The Prindle 18-2, or Prindle 18.2, is an American catamaran sailing dinghy that was designed as a racer and first built in 1983.

==Production==
The design was initially built by Prindle Catamarans, starting in 1983. After the product line was sold in about 1988, it was produced by Performance Catamarans in the United States, but it is now out of production.

The design replaced the 1977 Prindle 18 in manufacturer's product line.

==Design==
The Prindle 18-2 is a recreational sailboat, built predominantly of fiberglass. It has a fractional sloop rig with aluminum spars and a fully-battened mainsail. The dual symmetrical hulls have raked stems, plumb transoms, dual transom-hung, kick-up rudders controlled by a tiller and dual, retractable centerboards.

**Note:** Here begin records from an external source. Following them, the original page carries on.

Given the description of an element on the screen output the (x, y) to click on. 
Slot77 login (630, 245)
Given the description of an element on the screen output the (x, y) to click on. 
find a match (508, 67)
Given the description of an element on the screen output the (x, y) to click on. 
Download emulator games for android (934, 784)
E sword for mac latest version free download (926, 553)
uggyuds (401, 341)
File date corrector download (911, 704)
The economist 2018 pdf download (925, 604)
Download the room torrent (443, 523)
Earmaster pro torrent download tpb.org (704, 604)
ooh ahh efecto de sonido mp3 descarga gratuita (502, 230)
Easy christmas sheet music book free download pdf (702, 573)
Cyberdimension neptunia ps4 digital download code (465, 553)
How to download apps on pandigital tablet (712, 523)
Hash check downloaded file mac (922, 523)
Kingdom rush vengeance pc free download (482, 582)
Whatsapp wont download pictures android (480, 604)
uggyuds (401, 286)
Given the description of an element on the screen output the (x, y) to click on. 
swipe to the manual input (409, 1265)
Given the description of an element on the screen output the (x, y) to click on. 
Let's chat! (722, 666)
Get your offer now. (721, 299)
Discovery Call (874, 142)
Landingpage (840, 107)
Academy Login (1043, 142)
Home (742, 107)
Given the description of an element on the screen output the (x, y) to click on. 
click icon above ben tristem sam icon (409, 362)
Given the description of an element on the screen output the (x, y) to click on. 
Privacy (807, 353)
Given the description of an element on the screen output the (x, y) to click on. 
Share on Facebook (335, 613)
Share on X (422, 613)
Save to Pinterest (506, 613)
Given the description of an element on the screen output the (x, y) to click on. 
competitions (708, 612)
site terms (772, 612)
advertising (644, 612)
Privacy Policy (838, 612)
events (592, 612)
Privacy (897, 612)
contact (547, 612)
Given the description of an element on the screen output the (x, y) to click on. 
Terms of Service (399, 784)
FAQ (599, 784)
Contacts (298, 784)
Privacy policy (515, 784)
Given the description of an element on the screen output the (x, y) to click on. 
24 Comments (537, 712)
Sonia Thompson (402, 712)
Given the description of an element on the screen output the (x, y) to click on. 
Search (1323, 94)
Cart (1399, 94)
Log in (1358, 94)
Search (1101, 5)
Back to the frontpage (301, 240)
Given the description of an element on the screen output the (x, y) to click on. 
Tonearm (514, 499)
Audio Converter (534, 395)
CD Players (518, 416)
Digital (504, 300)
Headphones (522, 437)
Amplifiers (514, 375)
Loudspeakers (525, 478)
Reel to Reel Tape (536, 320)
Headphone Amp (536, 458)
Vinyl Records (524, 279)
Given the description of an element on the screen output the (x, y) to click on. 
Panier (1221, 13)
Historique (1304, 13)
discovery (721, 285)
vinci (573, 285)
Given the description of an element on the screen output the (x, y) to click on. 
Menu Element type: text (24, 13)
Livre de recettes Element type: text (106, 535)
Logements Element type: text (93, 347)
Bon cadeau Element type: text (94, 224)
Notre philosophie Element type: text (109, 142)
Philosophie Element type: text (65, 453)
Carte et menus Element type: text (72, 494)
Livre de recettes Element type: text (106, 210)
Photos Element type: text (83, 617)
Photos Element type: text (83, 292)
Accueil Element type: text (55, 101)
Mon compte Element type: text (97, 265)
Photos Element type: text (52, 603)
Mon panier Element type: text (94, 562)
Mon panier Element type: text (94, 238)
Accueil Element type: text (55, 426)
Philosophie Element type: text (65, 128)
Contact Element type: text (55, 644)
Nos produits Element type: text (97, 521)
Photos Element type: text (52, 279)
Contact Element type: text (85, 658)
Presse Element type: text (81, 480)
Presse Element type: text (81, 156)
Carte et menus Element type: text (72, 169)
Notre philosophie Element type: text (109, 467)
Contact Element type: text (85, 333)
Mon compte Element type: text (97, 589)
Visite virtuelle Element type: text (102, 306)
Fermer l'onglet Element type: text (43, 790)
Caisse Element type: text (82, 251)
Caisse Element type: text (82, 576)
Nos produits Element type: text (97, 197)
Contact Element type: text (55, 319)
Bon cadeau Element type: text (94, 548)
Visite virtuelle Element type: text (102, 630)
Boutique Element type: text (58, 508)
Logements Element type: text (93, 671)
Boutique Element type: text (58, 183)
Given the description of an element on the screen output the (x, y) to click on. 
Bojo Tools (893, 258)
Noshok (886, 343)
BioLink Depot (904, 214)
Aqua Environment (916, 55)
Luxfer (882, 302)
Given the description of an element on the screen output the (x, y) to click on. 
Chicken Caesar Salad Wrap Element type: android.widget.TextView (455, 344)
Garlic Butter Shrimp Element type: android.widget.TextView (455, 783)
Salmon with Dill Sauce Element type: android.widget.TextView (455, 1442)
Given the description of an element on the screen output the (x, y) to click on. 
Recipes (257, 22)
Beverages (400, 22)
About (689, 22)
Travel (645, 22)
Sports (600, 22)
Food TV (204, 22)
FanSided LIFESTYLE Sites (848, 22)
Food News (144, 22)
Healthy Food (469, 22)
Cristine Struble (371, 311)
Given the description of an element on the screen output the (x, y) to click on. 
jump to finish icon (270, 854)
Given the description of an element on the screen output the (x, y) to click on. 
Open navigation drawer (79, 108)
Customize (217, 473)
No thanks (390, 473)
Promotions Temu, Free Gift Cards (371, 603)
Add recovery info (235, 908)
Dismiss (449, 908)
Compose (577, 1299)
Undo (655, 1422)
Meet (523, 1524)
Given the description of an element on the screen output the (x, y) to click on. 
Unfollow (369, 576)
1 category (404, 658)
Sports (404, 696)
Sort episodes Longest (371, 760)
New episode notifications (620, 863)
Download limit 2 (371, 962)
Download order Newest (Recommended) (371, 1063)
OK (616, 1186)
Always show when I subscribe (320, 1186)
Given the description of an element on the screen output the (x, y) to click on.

The design displaces 375 lb and features a mesh trampoline between the hulls.

The design has a draft of 2.08 ft with the centerboards down and 6 in with them retracted, allowing beaching or ground transportation on a trailer.

==Operational history==
In a review in Popular Mechanics in October 1987, writer Chris Caswell said, "under sail, the Prindle was balanced, responsive and easy to tack. Its knife-like bows sliced through Mission Bay waters during close reaches and the wake stretched out behind like twin white jet trails. Then, when flying a hull and powered by a sudden gust, it took off like a rocket. For sheer ecstasy of speed, you can't beat a well-designed catamaran."